Lake Lac La Belle is a former census-designated place (CDP) in Jefferson County, Wisconsin, United States. The population was 833 at the 2000 census.

==Geography==
Lake Lac La Belle is located at (43.132436, -88.542215).

According to the United States Census Bureau, the CDP has a total area of 0.9 square mile (2.5 km^{2}), all land.

==Demographics==
As of the census of 2000, there were 833 people, 302 households, and 260 families residing in the CDP. The population density was 876.1 people per square mile (338.6/km^{2}). There were 305 housing units at an average density of 320.8/sq mi (124.0/km^{2}). The racial makeup of the CDP was 98.68% White, 0.12% African American, 0.36% Native American, 0.12% Asian, 0.24% from other races, and 0.48% from two or more races. Hispanic or Latino of any race were 1.32% of the population.

There were 302 households, out of which 34.8% had children under the age of 18 living with them, 78.1% were married couples living together, 5.6% had a female householder with no husband present, and 13.6% were non-families. 11.6% of all households were made up of individuals, and 5.3% had someone living alone who was 65 years of age or older. The average household size was 2.76 and the average family size was 2.97.

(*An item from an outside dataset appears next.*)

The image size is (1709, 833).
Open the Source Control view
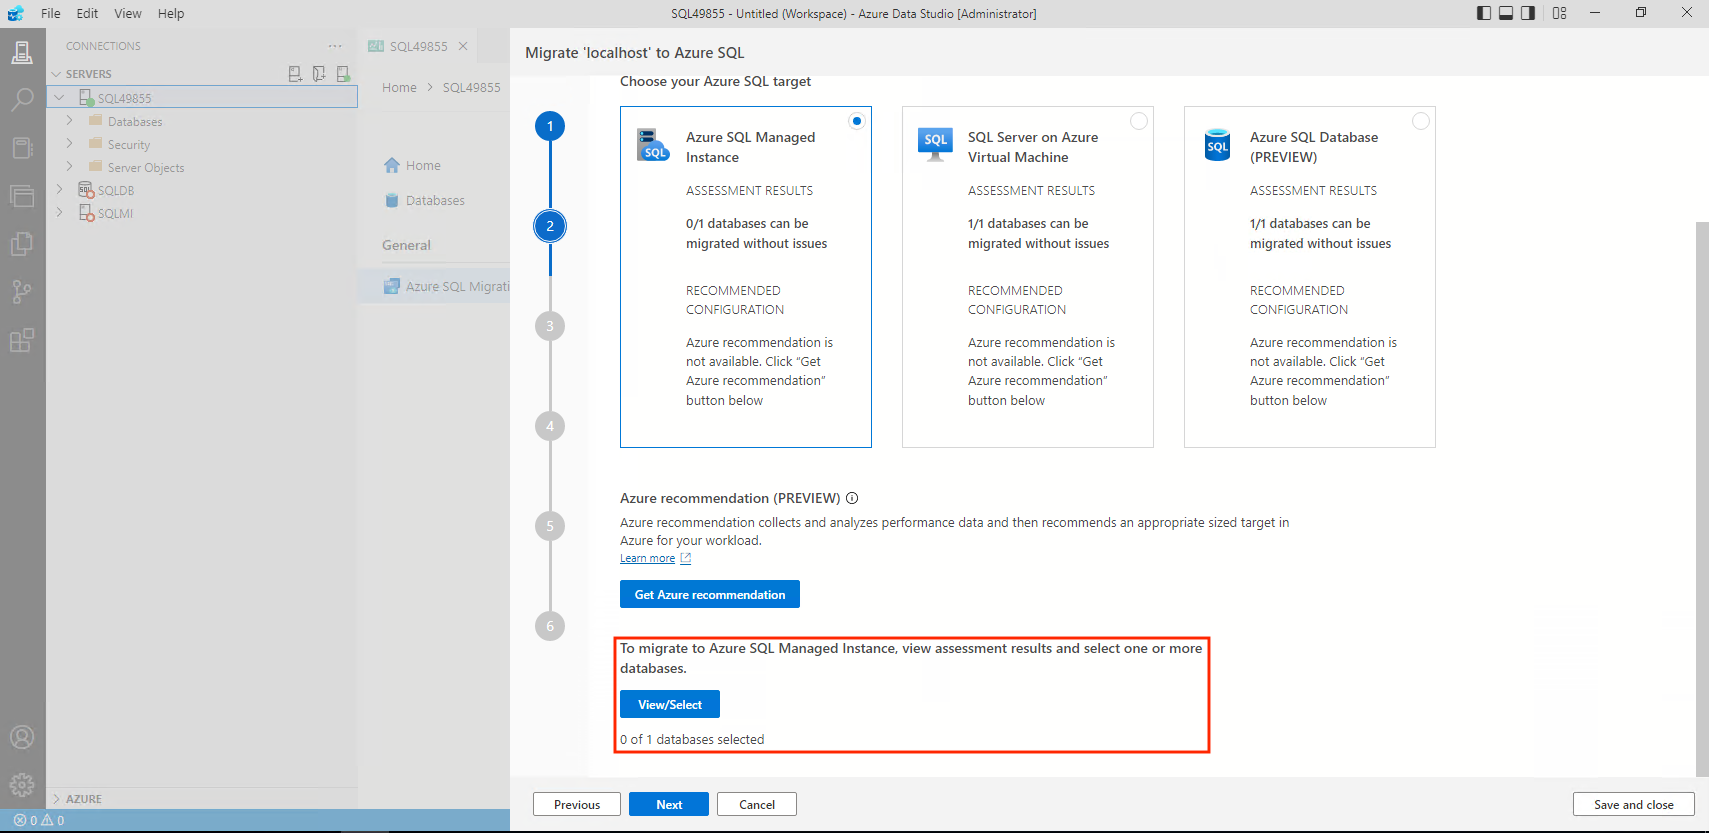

In the CDP, the population was spread out, with 25.6% under the age of 18, 5.6% from 18 to 24, 27.9% from 25 to 44, 31.2% from 45 to 64, and 9.7% who were 65 years of age or older. The median age was 39 years. For every 100 females, there were 99.8 males. For every 100 females age 18 and over, there were 102.6 males.

The median income for a household in the CDP was $67,917, and the median income for a family was $71,406. Males had a median income of $45,500 versus $29,375 for females. The per capita income for the CDP was $25,461. None of the families and 0.5% of the population were living below the poverty line, including no under eighteens and none of those over 64.